*SOURCE PASSAGE:*

+ + + + +

Legislature asked to raise cut off age for foster care services

By: Kayla Bremer

Child advocate groups say once foster children leave the system they need more help getting on their feet.  The current cut off age for state services is 19 and now lawmakers are being asked to move it up to 21.

Advocacy group Nebraska Appleseed and Senator Amanda McGill say the state focuses on the “front door” of children entering the program but not as much on the youth exiting.

“It's really risky for those young people trying to make it out there on their own,” former foster child Amy Peters said.  “Especially if they fall through the cracks of the current former ward system and don't receive health care or assistance after the age of 19.”

Nebraska currently offers a program for former state wards, but it's very restrictive.

McGill says only 35 percent of the 300 that exit out of foster care every year are using the programs.

“There are always going to be some older youth that are coming into the system that are hard to find permanency for,” McGill said.  “There aren't as many families willing to adopt them.  So it's critical that we set up the proper services for the kids on the back end.”

The former ward program offers Medicaid and a monthly stipend for people who pursuing a college degree.

McGill says the new program would cost about two to three million dollars a year but the new federal law will allow Nebraska to qualify for federal matching dollars.

+ + + + +

*TASK LIST:*
1. In the foster care article, what is the current cut off age for state services?
2. Write out the part of the foster care article that opens with "By: Kayla Bremer" and closes with "the youth exiting.".
The listing after this point is separate material, unconnected to the foster care article.

+ + + + +

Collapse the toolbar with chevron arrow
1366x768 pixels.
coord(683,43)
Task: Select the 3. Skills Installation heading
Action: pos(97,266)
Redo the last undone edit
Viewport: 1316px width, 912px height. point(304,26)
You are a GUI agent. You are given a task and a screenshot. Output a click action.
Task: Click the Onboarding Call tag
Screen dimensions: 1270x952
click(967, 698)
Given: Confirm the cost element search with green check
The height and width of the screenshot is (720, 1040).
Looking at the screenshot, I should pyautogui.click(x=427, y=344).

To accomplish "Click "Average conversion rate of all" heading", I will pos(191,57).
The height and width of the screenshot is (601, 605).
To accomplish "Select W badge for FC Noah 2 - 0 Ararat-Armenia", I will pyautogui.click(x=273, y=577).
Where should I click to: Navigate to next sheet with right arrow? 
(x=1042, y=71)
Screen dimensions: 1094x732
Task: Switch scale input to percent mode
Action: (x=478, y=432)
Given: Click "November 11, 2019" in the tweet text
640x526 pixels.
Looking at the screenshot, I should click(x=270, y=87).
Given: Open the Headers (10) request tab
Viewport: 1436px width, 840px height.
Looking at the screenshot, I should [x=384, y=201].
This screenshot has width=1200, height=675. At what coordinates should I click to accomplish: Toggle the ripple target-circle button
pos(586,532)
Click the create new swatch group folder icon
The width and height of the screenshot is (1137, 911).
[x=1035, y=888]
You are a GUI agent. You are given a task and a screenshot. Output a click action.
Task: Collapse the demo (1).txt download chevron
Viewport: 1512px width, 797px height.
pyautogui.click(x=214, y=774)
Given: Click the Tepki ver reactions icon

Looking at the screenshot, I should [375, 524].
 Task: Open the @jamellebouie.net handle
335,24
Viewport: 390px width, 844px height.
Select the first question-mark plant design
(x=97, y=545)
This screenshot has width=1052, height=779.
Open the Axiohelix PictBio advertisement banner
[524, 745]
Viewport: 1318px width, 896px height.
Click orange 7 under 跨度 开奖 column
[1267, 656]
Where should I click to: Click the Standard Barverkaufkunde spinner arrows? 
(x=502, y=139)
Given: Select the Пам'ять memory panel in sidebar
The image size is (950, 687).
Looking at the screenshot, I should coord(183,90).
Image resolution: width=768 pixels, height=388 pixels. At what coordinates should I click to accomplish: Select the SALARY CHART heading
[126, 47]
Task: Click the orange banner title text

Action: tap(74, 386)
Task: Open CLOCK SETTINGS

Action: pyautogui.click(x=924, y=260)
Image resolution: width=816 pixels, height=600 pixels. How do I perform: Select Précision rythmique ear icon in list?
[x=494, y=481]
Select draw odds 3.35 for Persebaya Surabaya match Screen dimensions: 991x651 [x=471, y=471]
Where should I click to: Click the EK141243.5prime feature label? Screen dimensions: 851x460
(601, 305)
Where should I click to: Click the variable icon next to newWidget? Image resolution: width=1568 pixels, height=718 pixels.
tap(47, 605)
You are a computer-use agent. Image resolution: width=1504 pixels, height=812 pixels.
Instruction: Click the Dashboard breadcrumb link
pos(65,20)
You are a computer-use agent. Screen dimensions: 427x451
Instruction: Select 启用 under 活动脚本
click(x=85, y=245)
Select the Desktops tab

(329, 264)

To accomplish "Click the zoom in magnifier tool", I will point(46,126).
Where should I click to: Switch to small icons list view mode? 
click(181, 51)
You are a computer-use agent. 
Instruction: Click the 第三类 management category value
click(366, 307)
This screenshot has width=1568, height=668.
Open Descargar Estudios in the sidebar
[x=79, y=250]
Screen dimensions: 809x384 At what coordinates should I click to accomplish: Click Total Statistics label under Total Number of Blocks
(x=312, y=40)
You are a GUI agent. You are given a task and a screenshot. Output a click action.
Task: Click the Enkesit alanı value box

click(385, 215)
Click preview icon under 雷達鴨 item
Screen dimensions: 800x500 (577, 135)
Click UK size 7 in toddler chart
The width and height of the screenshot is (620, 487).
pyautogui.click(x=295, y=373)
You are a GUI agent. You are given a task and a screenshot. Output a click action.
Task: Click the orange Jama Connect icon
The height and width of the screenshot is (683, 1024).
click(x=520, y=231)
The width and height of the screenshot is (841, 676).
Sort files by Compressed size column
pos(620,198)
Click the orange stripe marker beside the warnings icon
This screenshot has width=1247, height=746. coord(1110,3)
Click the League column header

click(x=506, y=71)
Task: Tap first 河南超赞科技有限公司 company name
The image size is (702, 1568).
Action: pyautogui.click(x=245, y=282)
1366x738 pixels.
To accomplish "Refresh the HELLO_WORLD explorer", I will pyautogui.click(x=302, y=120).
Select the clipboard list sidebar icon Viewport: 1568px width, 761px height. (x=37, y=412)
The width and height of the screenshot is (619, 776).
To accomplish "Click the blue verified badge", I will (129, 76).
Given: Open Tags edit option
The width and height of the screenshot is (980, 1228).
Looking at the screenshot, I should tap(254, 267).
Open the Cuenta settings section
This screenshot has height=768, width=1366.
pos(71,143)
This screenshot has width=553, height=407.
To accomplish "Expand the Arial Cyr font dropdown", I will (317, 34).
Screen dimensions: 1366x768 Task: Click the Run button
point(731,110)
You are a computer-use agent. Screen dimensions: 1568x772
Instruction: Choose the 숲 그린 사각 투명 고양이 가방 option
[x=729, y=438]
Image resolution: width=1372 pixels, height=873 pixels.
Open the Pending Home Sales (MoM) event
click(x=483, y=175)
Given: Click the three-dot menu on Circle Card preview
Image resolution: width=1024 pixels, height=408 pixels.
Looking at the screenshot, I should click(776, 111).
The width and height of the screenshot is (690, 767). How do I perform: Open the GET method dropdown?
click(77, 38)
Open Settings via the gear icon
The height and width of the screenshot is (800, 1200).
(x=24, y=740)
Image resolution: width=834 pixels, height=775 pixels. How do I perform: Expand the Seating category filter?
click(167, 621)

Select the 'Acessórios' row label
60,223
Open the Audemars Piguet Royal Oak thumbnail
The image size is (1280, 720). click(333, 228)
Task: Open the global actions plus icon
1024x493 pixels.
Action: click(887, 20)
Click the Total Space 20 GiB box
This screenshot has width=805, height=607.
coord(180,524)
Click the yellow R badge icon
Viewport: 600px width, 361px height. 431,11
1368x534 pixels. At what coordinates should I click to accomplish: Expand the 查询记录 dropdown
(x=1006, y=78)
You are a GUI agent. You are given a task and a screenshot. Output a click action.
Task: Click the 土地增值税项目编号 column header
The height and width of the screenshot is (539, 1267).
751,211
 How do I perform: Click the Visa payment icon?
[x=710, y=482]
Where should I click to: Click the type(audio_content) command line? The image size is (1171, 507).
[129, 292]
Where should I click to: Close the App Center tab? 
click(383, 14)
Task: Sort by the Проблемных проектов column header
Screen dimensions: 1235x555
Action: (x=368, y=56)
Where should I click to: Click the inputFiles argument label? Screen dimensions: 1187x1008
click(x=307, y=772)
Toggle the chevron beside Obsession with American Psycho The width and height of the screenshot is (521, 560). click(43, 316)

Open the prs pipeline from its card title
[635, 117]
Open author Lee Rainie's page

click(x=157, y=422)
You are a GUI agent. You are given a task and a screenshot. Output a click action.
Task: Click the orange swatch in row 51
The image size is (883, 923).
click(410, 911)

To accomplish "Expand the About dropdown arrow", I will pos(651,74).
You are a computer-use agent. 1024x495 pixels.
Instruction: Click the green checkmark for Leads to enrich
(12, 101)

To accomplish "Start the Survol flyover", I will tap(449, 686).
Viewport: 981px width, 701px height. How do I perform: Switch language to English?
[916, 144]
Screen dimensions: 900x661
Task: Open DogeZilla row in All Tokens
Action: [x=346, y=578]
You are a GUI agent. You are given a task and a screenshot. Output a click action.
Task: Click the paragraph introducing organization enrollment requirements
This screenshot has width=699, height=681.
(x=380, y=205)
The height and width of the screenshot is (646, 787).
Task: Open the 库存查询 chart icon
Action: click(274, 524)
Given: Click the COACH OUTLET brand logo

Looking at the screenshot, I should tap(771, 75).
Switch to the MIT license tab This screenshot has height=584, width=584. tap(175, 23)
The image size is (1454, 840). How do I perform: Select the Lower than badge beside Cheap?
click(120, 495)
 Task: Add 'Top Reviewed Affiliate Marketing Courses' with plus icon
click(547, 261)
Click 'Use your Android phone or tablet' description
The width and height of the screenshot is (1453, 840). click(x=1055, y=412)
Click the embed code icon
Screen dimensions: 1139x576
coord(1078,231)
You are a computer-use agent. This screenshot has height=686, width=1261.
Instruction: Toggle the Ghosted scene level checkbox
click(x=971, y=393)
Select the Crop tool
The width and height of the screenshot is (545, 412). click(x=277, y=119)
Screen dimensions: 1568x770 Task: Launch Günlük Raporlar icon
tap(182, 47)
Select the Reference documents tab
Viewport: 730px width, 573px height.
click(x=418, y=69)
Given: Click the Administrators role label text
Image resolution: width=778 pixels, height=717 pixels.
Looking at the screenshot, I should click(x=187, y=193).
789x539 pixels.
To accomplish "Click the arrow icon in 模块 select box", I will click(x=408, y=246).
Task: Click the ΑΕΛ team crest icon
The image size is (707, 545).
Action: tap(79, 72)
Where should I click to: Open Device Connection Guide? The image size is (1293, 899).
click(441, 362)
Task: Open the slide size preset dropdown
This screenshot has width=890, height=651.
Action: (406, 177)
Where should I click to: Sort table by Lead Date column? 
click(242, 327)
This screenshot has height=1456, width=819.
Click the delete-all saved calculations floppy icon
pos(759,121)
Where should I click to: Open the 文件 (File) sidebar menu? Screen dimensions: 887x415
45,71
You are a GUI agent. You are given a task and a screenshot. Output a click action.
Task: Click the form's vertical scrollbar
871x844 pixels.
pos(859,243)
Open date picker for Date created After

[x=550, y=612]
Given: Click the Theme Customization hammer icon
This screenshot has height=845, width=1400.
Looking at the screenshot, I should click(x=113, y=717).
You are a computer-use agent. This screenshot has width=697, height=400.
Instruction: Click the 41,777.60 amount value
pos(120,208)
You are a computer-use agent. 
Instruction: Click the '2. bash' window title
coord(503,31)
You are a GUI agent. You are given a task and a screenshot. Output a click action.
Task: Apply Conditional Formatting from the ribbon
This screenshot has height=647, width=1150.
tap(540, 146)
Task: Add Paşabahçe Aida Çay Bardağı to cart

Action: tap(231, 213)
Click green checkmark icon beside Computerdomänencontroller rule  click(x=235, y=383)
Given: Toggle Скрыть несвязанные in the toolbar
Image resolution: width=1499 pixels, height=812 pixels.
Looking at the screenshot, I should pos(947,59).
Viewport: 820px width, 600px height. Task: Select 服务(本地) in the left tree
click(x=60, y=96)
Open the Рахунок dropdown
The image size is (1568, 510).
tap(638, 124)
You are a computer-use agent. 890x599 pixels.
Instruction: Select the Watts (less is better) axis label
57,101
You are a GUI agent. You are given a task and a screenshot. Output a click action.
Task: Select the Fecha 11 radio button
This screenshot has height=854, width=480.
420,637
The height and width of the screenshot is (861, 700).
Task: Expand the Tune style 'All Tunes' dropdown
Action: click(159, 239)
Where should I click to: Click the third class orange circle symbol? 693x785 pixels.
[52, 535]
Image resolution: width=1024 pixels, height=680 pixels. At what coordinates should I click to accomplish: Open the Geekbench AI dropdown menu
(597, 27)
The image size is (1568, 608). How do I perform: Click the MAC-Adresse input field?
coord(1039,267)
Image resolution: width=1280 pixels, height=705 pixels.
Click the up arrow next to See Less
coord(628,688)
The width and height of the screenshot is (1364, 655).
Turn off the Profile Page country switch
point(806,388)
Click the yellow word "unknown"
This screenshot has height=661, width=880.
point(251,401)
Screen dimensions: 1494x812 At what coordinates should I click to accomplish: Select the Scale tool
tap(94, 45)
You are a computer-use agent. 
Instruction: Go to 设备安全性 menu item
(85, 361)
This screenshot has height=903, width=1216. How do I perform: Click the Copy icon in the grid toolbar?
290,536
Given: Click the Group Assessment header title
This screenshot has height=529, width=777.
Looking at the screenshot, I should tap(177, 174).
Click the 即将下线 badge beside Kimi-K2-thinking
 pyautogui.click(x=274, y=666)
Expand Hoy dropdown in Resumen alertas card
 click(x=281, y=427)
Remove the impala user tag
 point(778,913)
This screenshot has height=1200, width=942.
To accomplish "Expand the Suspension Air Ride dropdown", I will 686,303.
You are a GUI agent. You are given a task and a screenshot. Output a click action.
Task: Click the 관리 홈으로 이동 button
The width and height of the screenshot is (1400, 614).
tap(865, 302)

+ + + + +

*ANSWER SECTION:*
1. 19

2.
By: Kayla Bremer

Child advocate groups say once foster children leave the system they need more help getting on their feet.  The current cut off age for state services is 19 and now lawmakers are being asked to move it up to 21.

Advocacy group Nebraska Appleseed and Senator Amanda McGill say the state focuses on the “front door” of children entering the program but not as much on the youth exiting.